What position or control does the speaker seem to wield in each poem?
How are the narrator positions similar or different?
What might these similarities and/or shifts in perspective/narration indicate?
What other implications might these narrative positions suggest?
2. Topic: Poems’ Audience(s) Who do the poems seem to target as an audience or audiences? Who are the narrators speaking to?
Do the audiences remain the same in each poem? Do they shift, and if so, what might be the implications of this?
What is the speaker’s tone or attitude towards the audience(s) in each poem?
Who do the narrators seem to blame? Who do they hold responsible?
What messages do the speakers seem to be relating?
3. Topic: Feminist Readings of the Poems Some scholars read “The Runaway Slave At Pilgrim’s Point” and “A Curse for a Nation” as suggesting that EBB is not a feminist poet. For example, Sarah Brophy contends that “The Runaway Slave At Pilgrim’s Point” ultimately contains conservative messages.
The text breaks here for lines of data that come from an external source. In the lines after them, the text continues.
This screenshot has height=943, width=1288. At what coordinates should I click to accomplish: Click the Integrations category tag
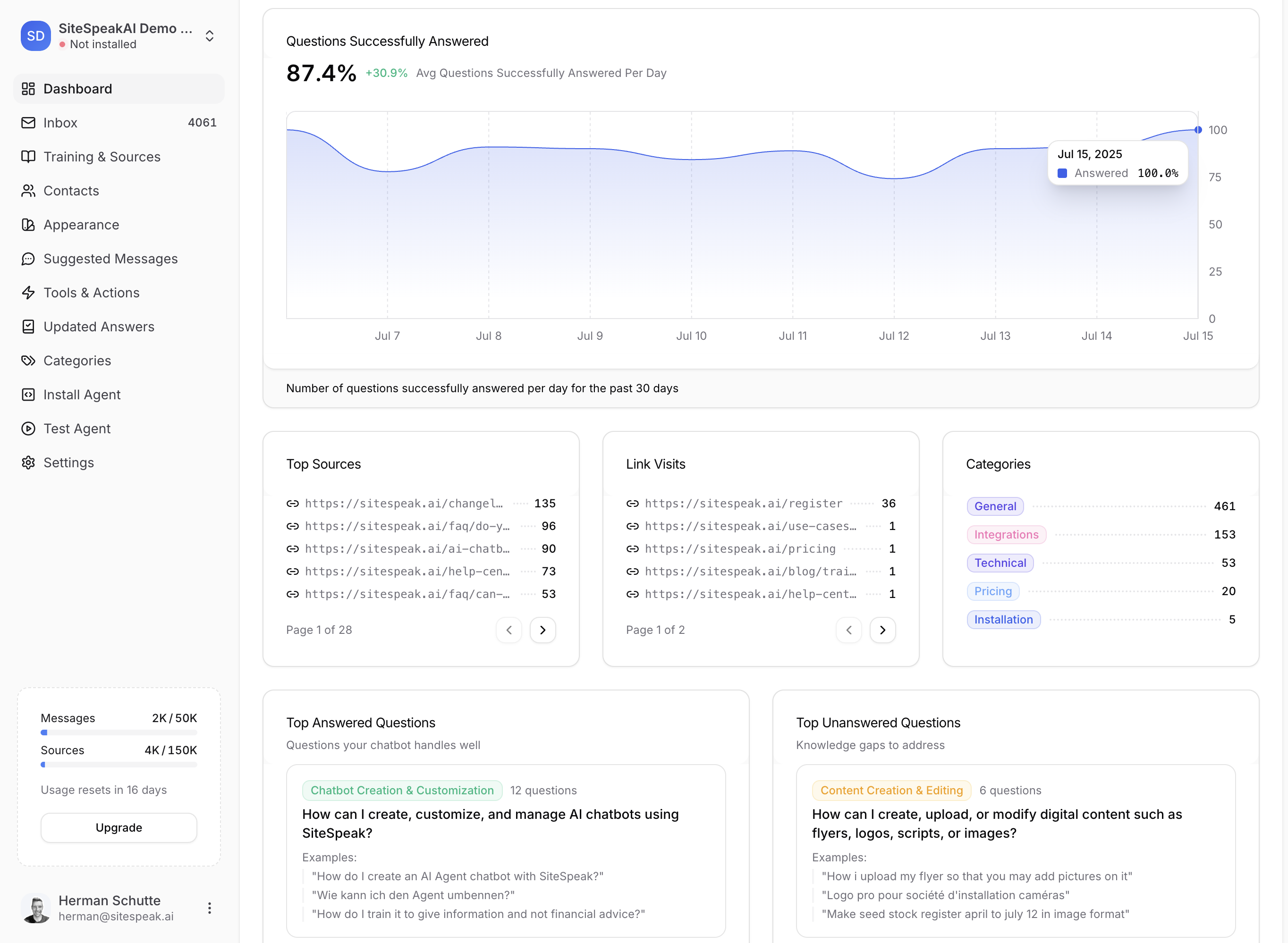click(1006, 535)
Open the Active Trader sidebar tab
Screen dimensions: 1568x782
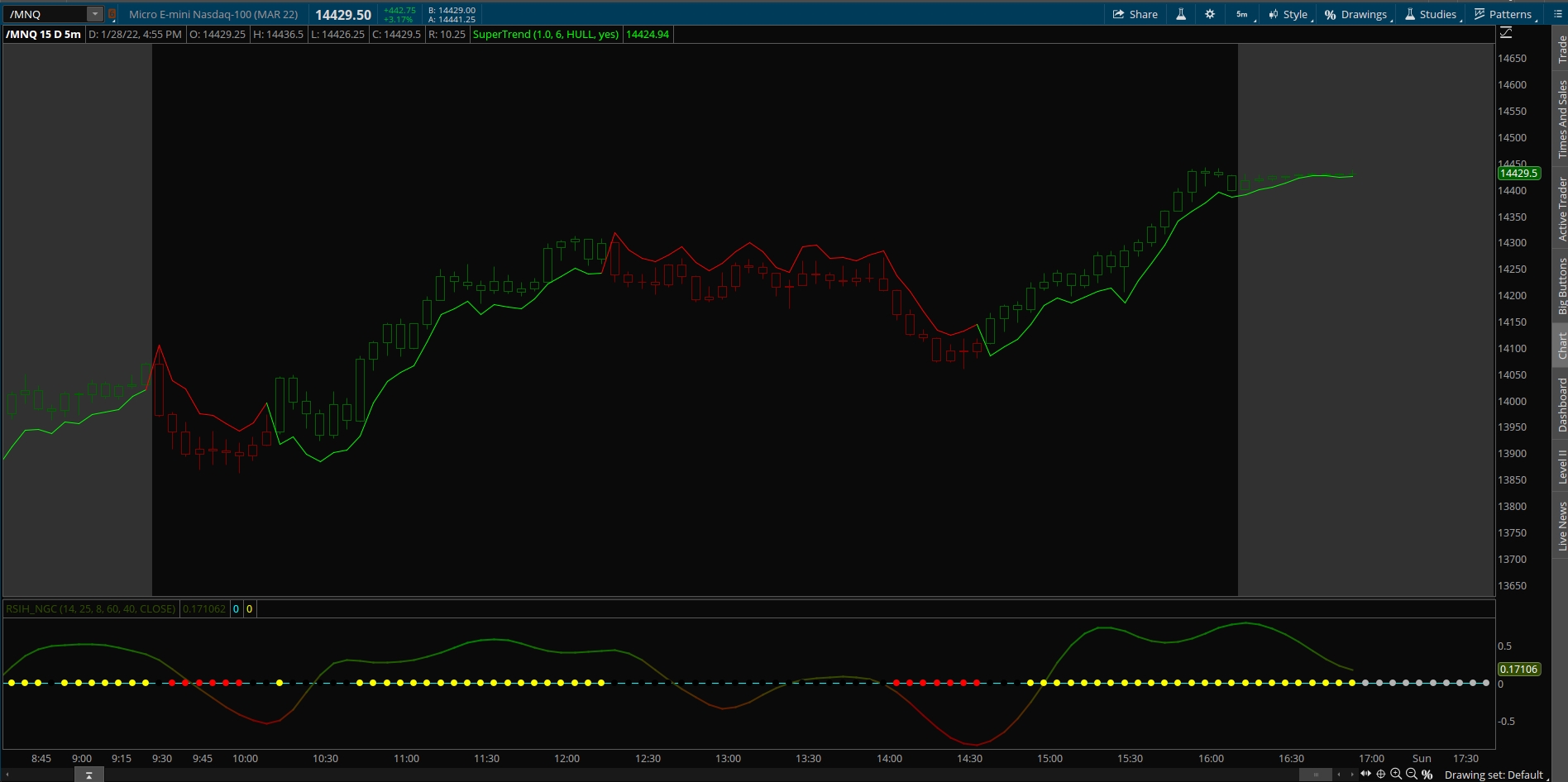pyautogui.click(x=1561, y=208)
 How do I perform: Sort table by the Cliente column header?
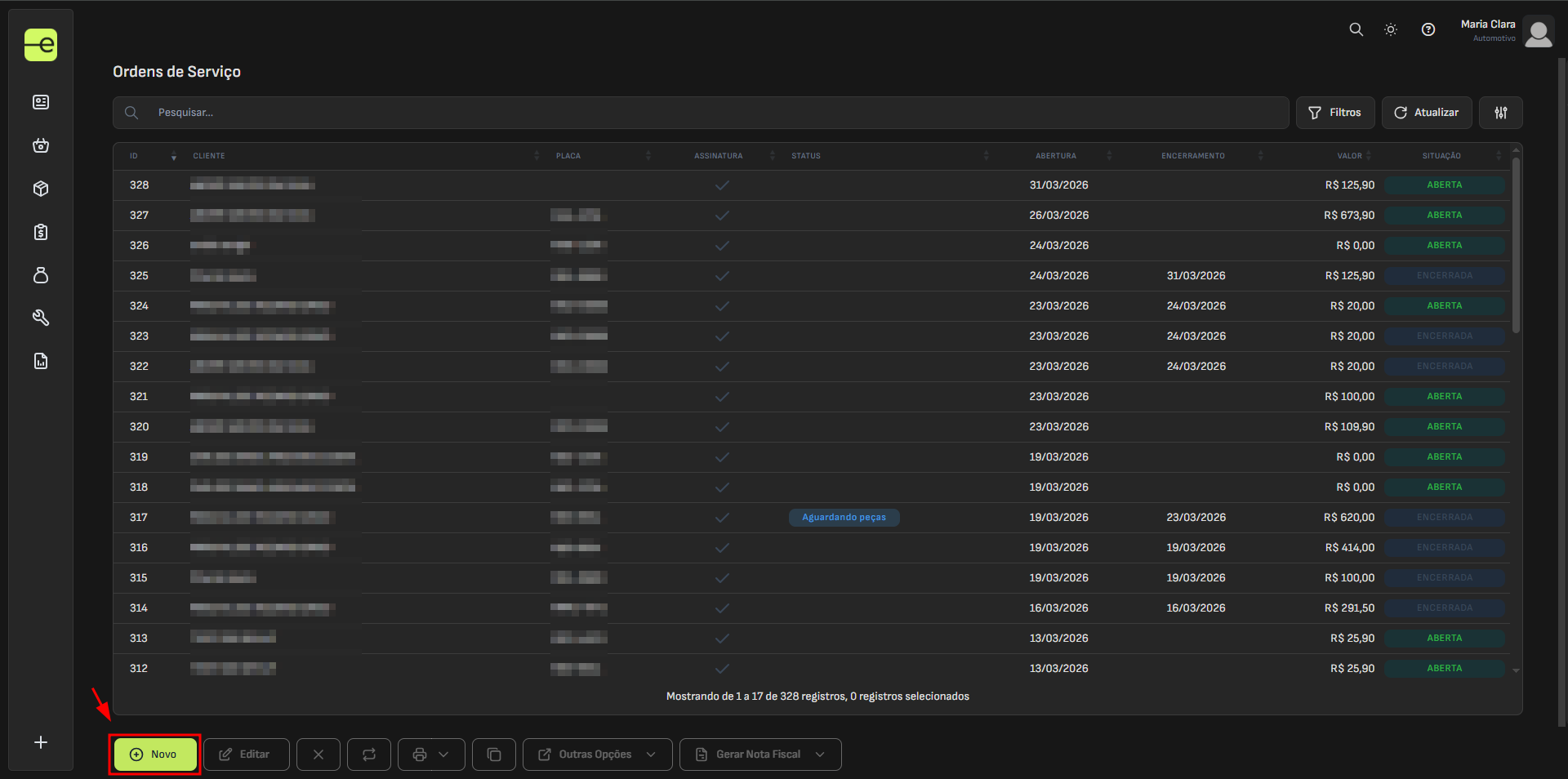coord(209,156)
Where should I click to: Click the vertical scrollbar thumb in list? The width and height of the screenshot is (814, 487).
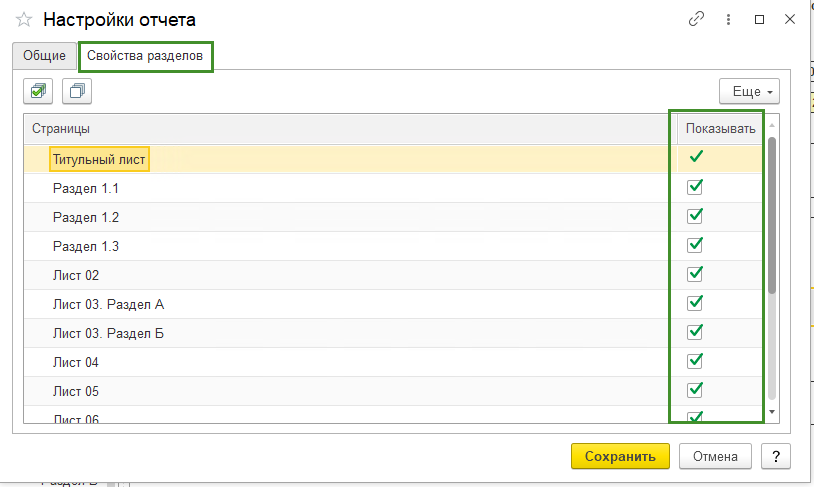tap(772, 215)
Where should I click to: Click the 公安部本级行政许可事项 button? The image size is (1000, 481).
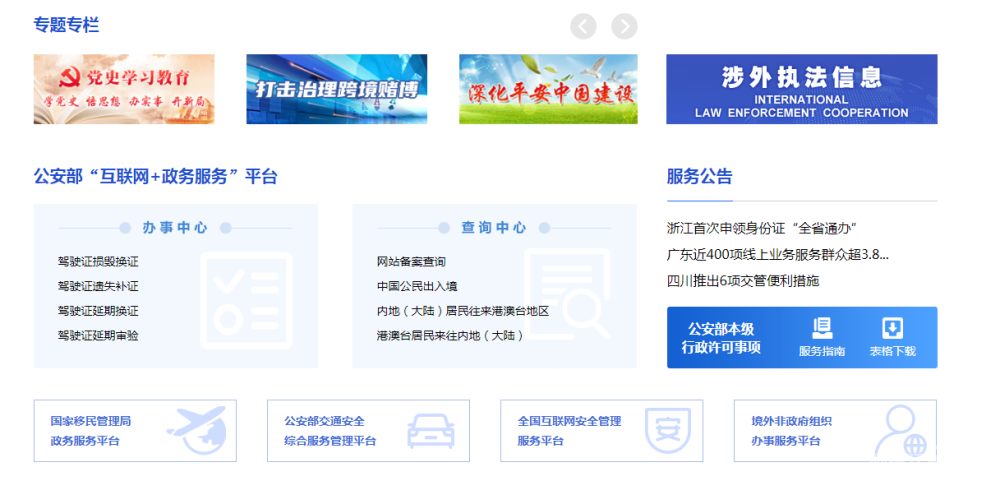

Brophy asserts, “The speaker expresses nostalgia for a lost state of perfection in love, implying a belief that for a woman love can neutralize the negative effects of oppression on a female individual’s consciousness, but without actually eliminating oppression” (Brophy 277). Brophy also claims that “The female slave’s agency and authority… are confined to the emotional effect her predicament might have on her male auditors” (Brophy 275). Referring to “A Curse For a Nation,” Deirdre David asserts that
The prologue concludes with the poet’s acquiescence in the angel’s judgment that ‘A curse from the depths of womanhood/ Is very salt, and bitter, and good,’ and in having the poet speaker agree to write this curse, Barrett Browning places her in an ambiguous position, a figure burdened with contending imperatives suggestive of those imposed upon women poets in a male-dominated culture… I have argued… that Barrett Browning should not be regarded as a feminist poet…For Barrett Browning, the woman poet intellectual finds her genesis and authority in androcentric tradition. Speaking patriarchal discourse without rancour and instructed by male authority, she performs as the ‘enjoined’ poet of ‘A Curse for a Nation’ (David 140, 228-229). Other scholars read the poems as suggesting that EBB is indeed a feminist poet. For example, contrary to David, Marjorie Stone asserts that Browning offers a quintessentially feminist position:
Browning came to express her increasingly interconnected political and feminist views with more radical directness and rhetorical sophistication in her later poems. Paradoxically, as her curses move out of the private realm conventionally associated with women and become more explicitly political, they also become more personal, and are more often uttered in her own voice. This paradox is in part explained by her realization that… the personal is the political (Stone 157).
How do you read these two poems? Do you agree or disagree with Brophy, David, and/or Stone? What are other possible readings, other than Brophy, David or Stone’s readings?
What aspects of the poem indicate feminist themes? What aspects indicate the reverse?
What are some complexities which may complicate reading these poems as either fully feminist works or not?